【BL】風鈴が鳴る頃に[短編]
***


「やっぱ学校はあっぢーなぁっ……」

「だよな、暑すぎる……。律、なんか涼しくなる話でもしろよ」

「えぇっ?!依乎さんそれって無茶振りっスか」


廊下を歩く、俺と律の会話。


「涼しくなる、あっそう言えば俺の金魚の名前……」

律が最後まで言い終わる前に、前から歩いてきた友達を捕まえ声をかける。


「おー和樹おはよー。てかお前だいぶ焼けたなぁ。焦げすぎて真っ黒ww」


「ちょ、依乎……??酷くない??」


相変わらず律いじりは楽しい(笑)




いつも通り、途中で会った律と学校に登校して。始業式の校長の話が長すぎると悪態をついて。


ーー今、教室に戻ってきた訳で。


いつも通りが始まった。それなりに充実していて楽しい毎日。


窓際の一番後ろ。そこが俺の特等席だ。
ぼーとしててもバレないし。言っちゃえば、ケータイ弄り放題って訳だ。


「滝沢、一つ前に詰めてもらえるかー」


担任に突然そんなことを言われて、思わず「えっ」と聞き返す。確かに一つ席の数多いなと思ってたけど。お気に入りの特等席は離れ難い。


「ほらみんな席着けー。HR始めんぞー」


黒板の前に立って指示する先生に、聞くタイミングを失った。俺は言われた通り大人しく、一つ前の席に腰を下ろしため息をつく。

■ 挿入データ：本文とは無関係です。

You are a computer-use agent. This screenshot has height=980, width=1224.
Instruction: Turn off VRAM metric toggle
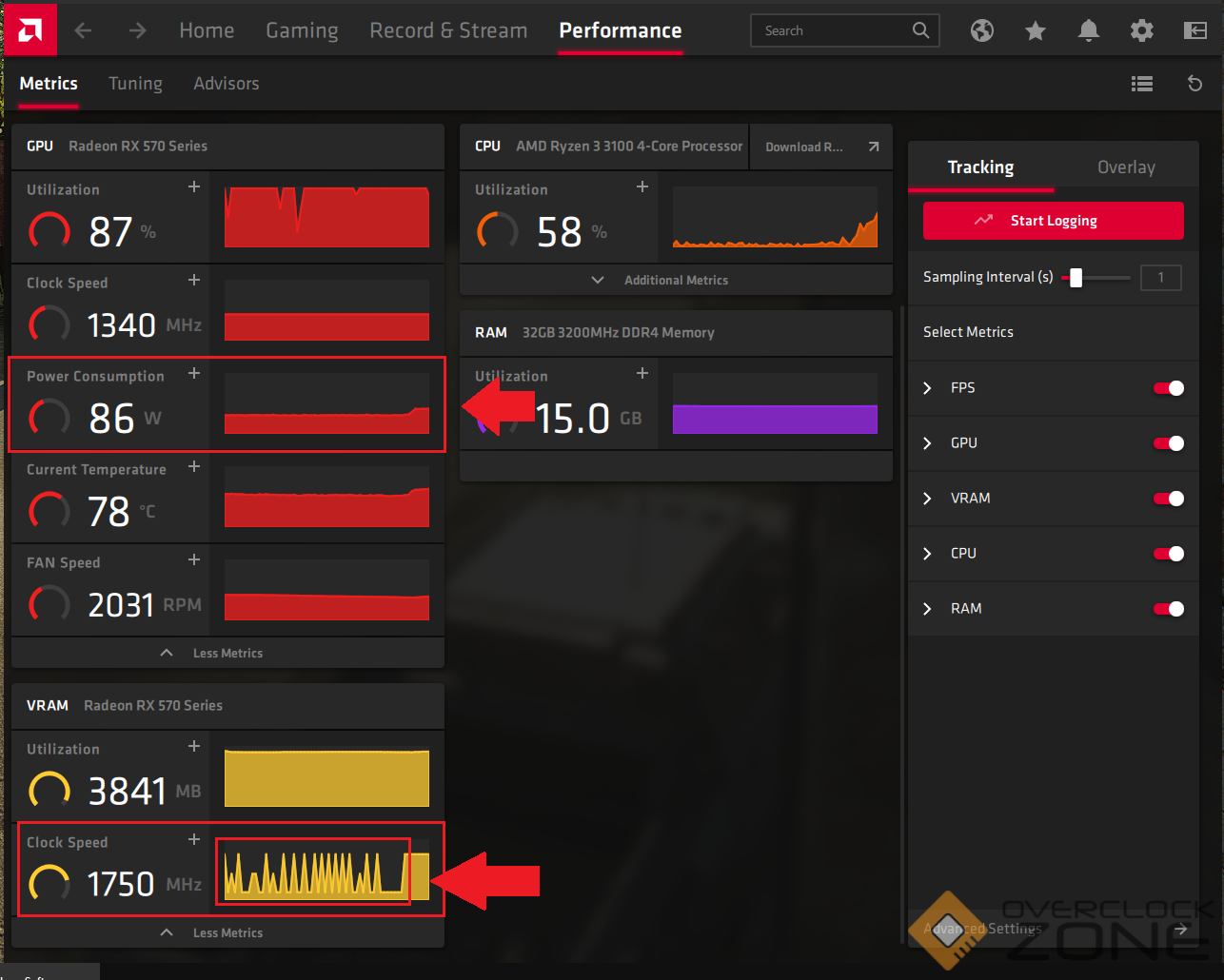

明日の予定を話す先生の話をぼんやり聞きながら、窓の外に目をやる。例年より涼しいと言ってもまだ暑い訳で。


[ チリーン、チリーン…… ]



この音は、風鈴か。


音の方向を見ると、金魚の柄の風鈴が窓の所にぶら下がっていた。クラスの女子が、夏休みにでもつけたんだろう。


季節外れ、ではないか。夏休みは終わったけどまだ普通に暑いし。


ーー風鈴の音色を聞いて思い出すのは、やっぱりあの夜のこと。